Hydroxymethylvinyl ketone: a reactive Michael acceptor formed by the oxidation of 3-butene-1,2-diol by cDNA-expressed human cytochrome P450s and mouse, rat, and human liver microsomes.

Abstract

The metabolic fate of 3-butene-1,2-diol (BDD), a secondary metabolite of the industrial carcinogen, 1,3-butadiene, is unclear. The current study characterizes BDD oxidation to hydroxymethylvinyl ketone (HMVK), a reactive Michael acceptor. Because of its instability in aqueous medium, HMVK was trapped by conjugation with GSH, a reaction that occurred readily at physiological conditions (pH 7.4, 37 degrees C) to yield 1-hydroxy-2-keto-4-(S-glutathionyl)butane. The results show that BDD was oxidized to HMVK by mouse, rat, and human liver microsomes and by cDNA-expressed human cytochrome P450s. Eadie-Hofstee plots demonstrated biphasic kinetics of BDD oxidation with mouse and rat liver microsomes and one of three individual human liver microsomes; BDD oxidation by the other two human liver microsomal samples was best described by monophasic kinetics.
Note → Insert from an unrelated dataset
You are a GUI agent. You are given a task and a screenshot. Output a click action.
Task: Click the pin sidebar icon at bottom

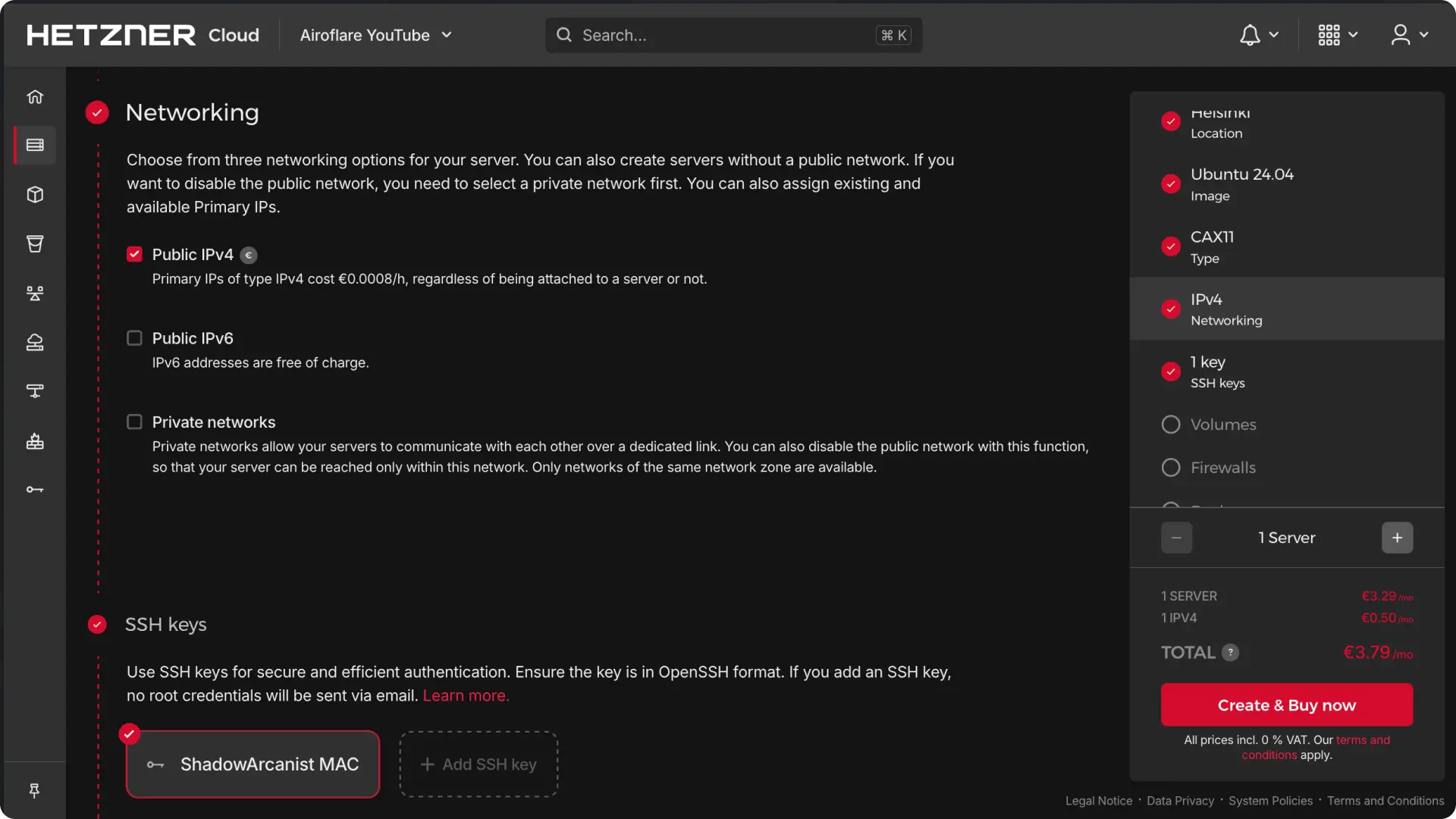tap(35, 791)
Of the human P450 enzymes examined, only P450 2E1 exhibited activity at 1 mM BDD. P450 3A4 was capable of catalyzing the reaction at a high BDD (10 mM) concentration; P450 1A1, 1A2, 1B1, 2D6-Met, and 2D6-Val produced only trace amounts of HMVK-GSH whereas P450 2A6, 2C8, 2C9, and 4A11 had no detectable activity. Detection of HMVK or the HMVK-GSH conjugate was dependent on reaction time, protein, and BDD concentrations, and the presence of NADPH. Collectively, the results provide clear evidence for BDD bioactivation to yield HMVK. Because mouse, rat, and human liver microsomes exhibited K(m) values of 50-80 microM, the results also suggest that HMVK could be formed after rodent or human exposure to BDD or its parent compound, BD.